その無邪気な問い掛けに小さく頷いて答えると、少年は嬉しい様な、悲しい様な複雑な顔をして笑った。

「じゃ、カードを集めないと。君が望むのは【ファイブ・オブ・ア・カインド】……報酬は《記憶を残して外の世界に出られる》」

俺が手にしているカードは《スペードのJ》《クラブのJ》《ダイヤのJ》そして《Joker》のカード。

そう……《ハートのJ》さえあれば、【ファイブ・オブ・ア・カインド】が揃う。

「もしも揃えられたら、ご褒美をあげなきゃね。そうだな……君の知りたい、この世界の全てを教えてあげるよ。君が納得できるようなモノではないと思うけどね。
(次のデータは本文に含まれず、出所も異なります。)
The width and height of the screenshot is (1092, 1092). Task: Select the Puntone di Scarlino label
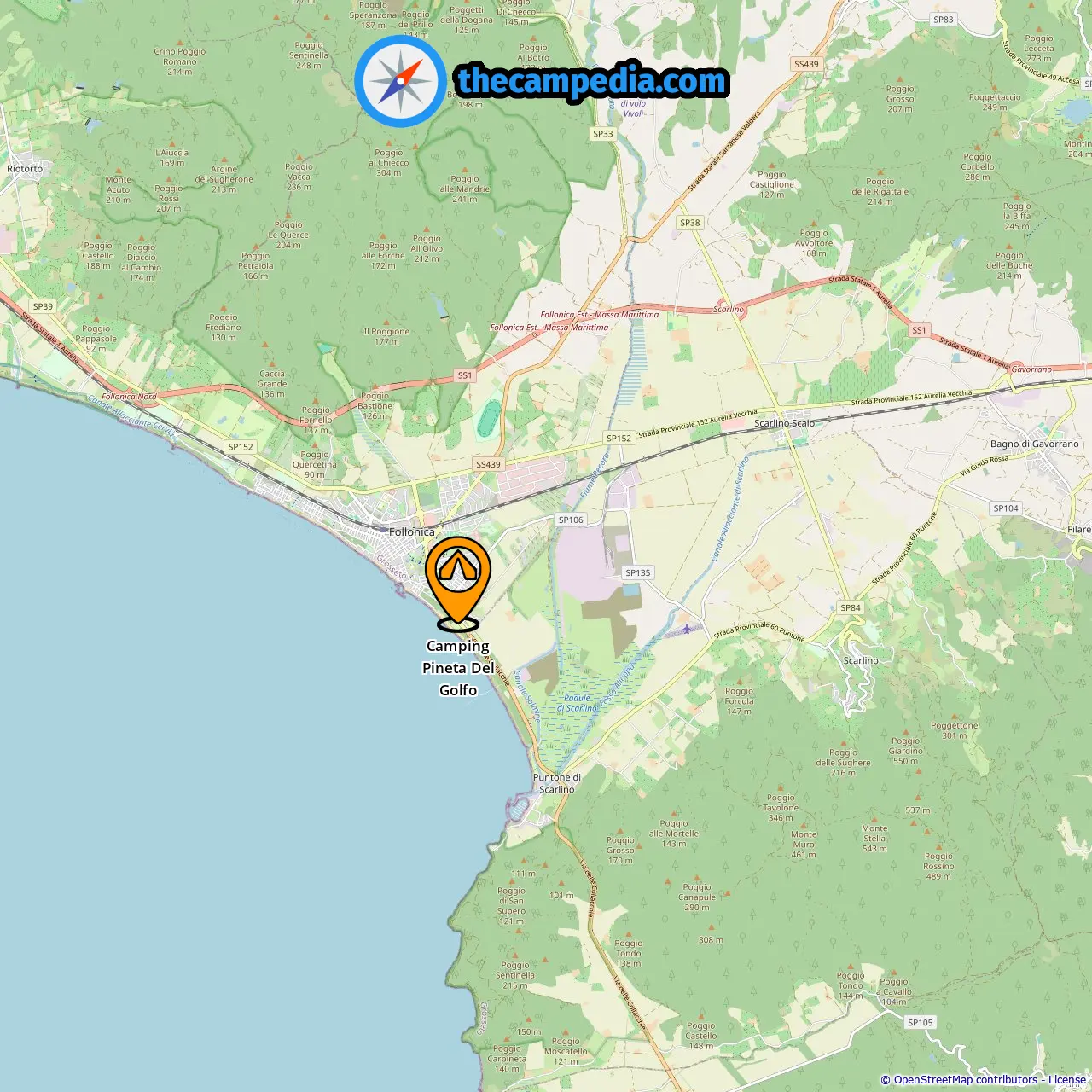[557, 783]
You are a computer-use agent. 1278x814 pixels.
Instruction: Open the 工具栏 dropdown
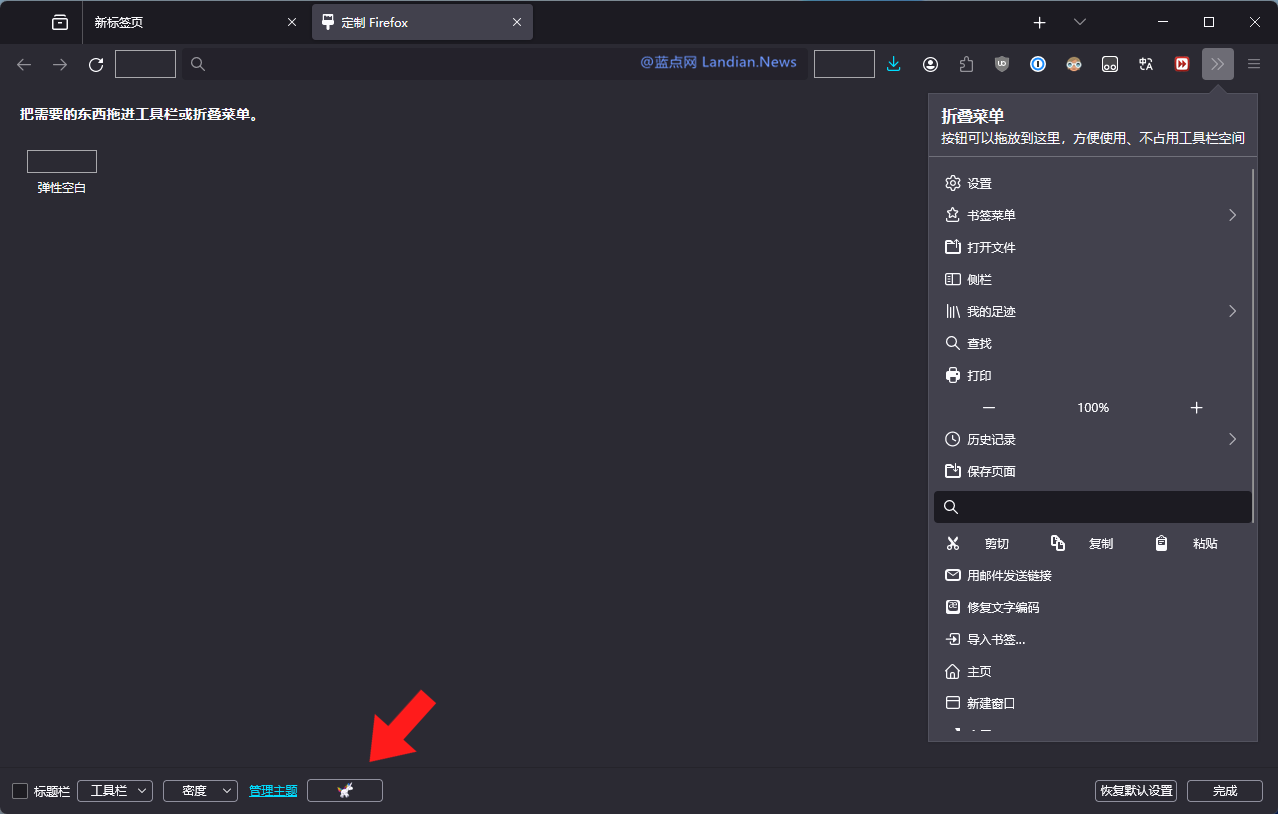[x=115, y=791]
それともう一つ、僕からとっておきのプレゼントをあげる」

「どうして俺に……」

「それは君が役を揃えられたらのお楽しみだ。主人公は幾多の試練を、そして消えて行く脇役達の屍を乗り越えて……突き進まなければならない。それが決して変える事の出来ない《運命》という名の、絶対的な《物語》」

その少年の言葉と共に、突然辺りの景色が揺らめき始める。

そして辺りは静かに闇に包まれ、何も見えなくなる。

「残るは《ハートのJ》……《彼女》が待ってるから、特別にそこに送ってあげる。これは僕からのせめてものお礼だよ。逃げずに突き進んで来た……君へのね」

そんな囁きが聞こえた瞬間、辺りに淡い光が灯り……そして《小さな人影》が見えた。